Every line in the data below from the one containing "This screenshot has height=768, width=1366." down to the one containing "This screenshot has height=811, width=1080.", both included, must be retyped exactly; no other line is to appear.

Collected data entries:
------------------------------

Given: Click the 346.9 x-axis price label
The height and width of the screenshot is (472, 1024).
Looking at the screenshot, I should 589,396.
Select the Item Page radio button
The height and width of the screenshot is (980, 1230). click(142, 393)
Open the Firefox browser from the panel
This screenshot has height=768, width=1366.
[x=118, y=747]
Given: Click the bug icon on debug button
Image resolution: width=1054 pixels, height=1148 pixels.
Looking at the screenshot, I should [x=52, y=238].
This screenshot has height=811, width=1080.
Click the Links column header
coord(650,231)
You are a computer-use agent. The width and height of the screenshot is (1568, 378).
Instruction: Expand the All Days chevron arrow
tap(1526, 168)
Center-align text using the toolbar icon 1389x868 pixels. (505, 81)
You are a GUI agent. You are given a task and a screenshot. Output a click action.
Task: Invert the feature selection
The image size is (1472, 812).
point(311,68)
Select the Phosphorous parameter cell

------------------------------

Answer to this task —
This screenshot has height=768, width=1366.
[x=118, y=747]
Given: Click the bug icon on debug button
Image resolution: width=1054 pixels, height=1148 pixels.
Looking at the screenshot, I should [x=52, y=238].
This screenshot has height=811, width=1080.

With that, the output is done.